AIM:
Add 30 to every coordinate number in the answers in the part that opens with the line containing "Task: Click the 1012,4hPa pressure reading" and closes with the line containing "[x=380, y=91]". Write out all of those lines again, requests included, with the new coordinates.

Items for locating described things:
☆ ☆ ☆ ☆

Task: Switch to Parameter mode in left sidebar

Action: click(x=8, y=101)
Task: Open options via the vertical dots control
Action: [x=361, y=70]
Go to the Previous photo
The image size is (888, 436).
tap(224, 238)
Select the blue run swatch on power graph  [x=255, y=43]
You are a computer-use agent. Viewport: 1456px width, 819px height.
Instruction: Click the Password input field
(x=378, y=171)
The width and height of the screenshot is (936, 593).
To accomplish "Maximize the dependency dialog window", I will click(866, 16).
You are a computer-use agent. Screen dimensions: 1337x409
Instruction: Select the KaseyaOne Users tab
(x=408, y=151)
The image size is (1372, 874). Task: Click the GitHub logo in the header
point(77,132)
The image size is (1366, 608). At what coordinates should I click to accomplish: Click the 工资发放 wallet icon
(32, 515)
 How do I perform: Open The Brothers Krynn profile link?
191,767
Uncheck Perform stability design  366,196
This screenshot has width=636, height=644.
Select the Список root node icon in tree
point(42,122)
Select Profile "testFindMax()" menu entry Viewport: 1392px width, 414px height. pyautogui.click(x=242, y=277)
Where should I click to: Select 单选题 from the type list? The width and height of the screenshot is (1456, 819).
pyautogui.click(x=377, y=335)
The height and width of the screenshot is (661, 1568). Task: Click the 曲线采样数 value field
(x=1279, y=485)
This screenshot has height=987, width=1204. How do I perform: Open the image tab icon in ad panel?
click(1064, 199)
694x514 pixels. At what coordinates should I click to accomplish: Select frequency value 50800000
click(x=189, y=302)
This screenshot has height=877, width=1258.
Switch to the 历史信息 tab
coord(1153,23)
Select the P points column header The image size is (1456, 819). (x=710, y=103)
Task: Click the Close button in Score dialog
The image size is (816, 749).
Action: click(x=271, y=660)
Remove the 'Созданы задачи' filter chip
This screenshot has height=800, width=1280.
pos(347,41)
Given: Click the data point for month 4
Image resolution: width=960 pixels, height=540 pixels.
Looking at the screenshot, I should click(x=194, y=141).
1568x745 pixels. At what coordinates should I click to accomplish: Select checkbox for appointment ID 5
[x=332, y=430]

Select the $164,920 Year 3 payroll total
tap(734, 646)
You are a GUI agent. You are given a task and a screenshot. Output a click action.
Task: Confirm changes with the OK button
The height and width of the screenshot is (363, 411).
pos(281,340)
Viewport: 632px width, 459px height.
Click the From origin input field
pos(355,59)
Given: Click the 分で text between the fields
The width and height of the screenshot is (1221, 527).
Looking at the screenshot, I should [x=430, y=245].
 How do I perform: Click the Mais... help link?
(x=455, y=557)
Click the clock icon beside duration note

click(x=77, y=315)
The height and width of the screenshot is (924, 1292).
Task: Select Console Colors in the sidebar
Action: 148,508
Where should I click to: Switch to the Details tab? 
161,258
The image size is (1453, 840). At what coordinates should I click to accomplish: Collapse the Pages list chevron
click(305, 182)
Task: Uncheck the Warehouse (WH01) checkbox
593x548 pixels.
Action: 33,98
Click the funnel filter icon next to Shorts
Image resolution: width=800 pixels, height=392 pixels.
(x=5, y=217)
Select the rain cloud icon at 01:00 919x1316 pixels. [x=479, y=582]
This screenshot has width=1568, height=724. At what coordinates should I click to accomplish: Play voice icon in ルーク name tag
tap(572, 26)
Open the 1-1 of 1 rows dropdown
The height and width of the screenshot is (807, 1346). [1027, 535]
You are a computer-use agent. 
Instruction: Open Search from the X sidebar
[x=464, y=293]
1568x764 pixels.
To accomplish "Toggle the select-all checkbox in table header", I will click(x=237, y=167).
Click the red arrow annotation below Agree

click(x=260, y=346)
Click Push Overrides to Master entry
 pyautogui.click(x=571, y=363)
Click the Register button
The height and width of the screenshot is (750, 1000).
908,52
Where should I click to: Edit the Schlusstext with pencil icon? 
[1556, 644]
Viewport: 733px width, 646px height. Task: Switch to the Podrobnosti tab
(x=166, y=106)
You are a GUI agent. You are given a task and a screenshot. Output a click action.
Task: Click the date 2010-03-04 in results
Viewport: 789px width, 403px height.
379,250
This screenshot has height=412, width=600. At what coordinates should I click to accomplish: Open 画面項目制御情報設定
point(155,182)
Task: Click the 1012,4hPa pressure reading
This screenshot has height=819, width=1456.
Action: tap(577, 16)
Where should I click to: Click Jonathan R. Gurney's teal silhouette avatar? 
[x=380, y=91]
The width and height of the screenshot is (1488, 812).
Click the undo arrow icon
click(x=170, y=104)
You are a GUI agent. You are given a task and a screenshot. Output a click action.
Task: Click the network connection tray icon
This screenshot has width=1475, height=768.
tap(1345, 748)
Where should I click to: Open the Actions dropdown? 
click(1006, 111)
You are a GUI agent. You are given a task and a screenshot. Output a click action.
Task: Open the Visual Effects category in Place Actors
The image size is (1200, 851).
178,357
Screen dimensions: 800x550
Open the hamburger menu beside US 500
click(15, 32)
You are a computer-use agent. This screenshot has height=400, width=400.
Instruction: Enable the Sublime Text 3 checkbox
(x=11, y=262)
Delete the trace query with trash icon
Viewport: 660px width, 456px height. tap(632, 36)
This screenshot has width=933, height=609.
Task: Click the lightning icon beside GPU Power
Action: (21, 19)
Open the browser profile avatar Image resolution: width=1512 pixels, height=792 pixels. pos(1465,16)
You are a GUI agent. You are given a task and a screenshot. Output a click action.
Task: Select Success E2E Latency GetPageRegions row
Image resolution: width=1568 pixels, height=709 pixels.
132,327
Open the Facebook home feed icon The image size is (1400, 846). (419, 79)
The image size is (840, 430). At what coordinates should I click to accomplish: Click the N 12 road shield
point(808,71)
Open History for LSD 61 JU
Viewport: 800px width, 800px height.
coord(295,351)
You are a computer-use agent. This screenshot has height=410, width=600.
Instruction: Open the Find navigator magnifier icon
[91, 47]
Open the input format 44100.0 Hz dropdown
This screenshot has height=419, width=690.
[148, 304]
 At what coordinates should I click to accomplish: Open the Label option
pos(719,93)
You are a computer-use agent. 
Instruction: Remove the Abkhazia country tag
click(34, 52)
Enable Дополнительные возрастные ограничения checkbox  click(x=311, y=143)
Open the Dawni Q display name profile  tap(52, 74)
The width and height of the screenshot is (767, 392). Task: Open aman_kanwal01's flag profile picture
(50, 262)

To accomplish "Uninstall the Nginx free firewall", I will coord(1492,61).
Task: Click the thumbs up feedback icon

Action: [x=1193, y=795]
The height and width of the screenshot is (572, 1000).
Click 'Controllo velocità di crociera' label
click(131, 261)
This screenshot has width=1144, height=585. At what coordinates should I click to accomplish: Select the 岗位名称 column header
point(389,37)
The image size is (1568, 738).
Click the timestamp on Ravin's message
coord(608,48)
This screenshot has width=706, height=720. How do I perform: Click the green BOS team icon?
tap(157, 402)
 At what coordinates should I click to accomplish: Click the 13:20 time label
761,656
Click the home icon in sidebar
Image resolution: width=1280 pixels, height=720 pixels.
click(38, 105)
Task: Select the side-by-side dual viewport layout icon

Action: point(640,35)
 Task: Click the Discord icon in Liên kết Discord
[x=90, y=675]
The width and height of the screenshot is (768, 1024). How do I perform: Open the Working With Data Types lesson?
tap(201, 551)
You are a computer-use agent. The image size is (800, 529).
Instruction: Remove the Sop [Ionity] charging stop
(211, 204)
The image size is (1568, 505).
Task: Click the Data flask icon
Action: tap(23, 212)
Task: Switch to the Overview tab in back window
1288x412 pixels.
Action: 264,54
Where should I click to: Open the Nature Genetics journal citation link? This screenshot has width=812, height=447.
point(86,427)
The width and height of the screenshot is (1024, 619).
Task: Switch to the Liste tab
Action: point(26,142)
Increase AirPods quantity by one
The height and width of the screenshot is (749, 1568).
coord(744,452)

☆ ☆ ☆ ☆

RESPONSE BELOW:
Task: Click the 1012,4hPa pressure reading
This screenshot has height=819, width=1456.
Action: tap(607, 46)
Where should I click to: Click Jonathan R. Gurney's teal silhouette avatar? 
[x=410, y=121]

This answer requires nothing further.